In September Robin suggested that there might be an Alms Expert Opening:
Today the three spending categories of medicine, school, and alms make up ~40% of US GDP, a far larger fraction than in 1800. …
Today, two of these three classic charities have very powerful associated “professions”: doctors and teachers. These professions are powerful because they are seen as representing the good in those causes – doctors are our official authorities on what is good for patients, and teachers are our official authorities on what is good for students…
The missing group here is alms experts: we have no strong profession of those who specialize in helping the poor, crippled, etc.
Are alms experts punching below their weight, given the large fraction of GDP spent on alms? I think not, because alms spending mostly bypasses the work of alms experts.
Medical spending mostly goes to pay doctors, nurses, and other medical professionals, or to provide facilities and equipment that supports their work: there were over 7.5 million technically skilled healthcare workers in 2011. In education elementary school, high school, and post-secondary teachers added up to over 4.4 million people, with other spending going to school buildings, principals, utilities, libraries, and so forth.
But consider the largest alms program in the United States, the Social Security Administration, which makes cash payments to the elderly, the disabled, and surviving family members of certain deceased. Its budget request projects that in 2013 it will pay out some $873 billion to beneficiaries while spending less than $12 billion for operations, with only 80,000 state and federal employees.

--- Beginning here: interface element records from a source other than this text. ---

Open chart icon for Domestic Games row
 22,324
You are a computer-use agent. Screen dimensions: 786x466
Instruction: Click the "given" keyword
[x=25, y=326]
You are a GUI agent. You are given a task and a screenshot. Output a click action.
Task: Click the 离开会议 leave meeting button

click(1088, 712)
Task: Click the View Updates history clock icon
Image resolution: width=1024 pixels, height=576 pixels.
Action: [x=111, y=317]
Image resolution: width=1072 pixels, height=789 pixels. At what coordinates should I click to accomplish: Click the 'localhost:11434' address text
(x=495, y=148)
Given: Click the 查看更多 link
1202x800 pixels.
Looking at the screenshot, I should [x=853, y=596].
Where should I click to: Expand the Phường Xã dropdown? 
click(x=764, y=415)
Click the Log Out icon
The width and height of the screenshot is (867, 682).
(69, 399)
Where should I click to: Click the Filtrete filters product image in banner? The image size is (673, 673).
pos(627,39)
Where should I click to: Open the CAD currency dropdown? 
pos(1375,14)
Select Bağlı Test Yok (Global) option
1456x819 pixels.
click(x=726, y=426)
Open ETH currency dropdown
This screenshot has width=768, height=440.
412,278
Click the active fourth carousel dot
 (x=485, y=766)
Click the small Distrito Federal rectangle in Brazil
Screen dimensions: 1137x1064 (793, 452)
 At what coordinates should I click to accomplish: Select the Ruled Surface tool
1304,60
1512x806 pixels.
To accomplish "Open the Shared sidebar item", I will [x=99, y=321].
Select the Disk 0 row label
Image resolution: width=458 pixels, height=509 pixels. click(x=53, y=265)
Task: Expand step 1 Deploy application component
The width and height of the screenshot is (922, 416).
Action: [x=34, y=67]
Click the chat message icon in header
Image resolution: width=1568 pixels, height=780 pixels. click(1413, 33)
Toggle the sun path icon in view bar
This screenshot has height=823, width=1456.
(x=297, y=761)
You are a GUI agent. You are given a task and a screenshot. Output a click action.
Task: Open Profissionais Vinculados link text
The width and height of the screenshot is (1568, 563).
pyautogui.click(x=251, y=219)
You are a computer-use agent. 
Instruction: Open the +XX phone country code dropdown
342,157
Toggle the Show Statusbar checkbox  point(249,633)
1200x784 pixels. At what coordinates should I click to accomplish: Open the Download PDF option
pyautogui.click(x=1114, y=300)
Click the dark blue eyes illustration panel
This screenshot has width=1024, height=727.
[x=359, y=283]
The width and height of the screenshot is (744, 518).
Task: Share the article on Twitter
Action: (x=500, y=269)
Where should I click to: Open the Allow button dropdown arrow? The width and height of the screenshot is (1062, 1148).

The relatively small role for administration recurs elsewhere, e.g. the food voucher program SNAP disbursed $76 billion in 2011 with administrative costs of $6.9 billion and the Earned Income Tax Credit disbursed $59.5 billion with direct administrative costs of less than one percent. Staffing can be higher for programs involving social workers and foreign assistance, but less is spent on these than the large formula-driven programs.
Since alms employees are relatively scarce, they can directly deliver fewer votes or political contributions than teachers or medical workers. And since their role in the provision of alms is so much less central, it is harder for others to see them as “representing the good in those causes.” Instead, organizations of recipients can take on the role of defenders of the alms they receive. For alms influence and status, look to the 38 million members of the AARP, not 80,000 Social Security workers.
I don't think you understand what a social worker does. Social workers EXIST to help the poor and the crippled. In medical settings, social workers are some of the first people called in when such people are admitted. Their job is to evaluate the person and provide services to improve their psychosocial well being. This may include short term counseling, referrals to community agencies to assist with finances, information on food banks, and assistance in adjusting to a new illness. This is just in a hospital setting.
Outside of a hospital setting, social workers is a multifaceted profession with the purpose of helping downtrodden individuals overcome the barrier in their lives. Whether it's poverty, drug addiction, mental illness, disability, etc., a social worker is there to make sure these individuals don't fall through the cracks and works with them to improve their standard of life.
I highly suggest you read into the history of social work. Social work roots itself in service to the poor. Sounds like an alms specialist to me.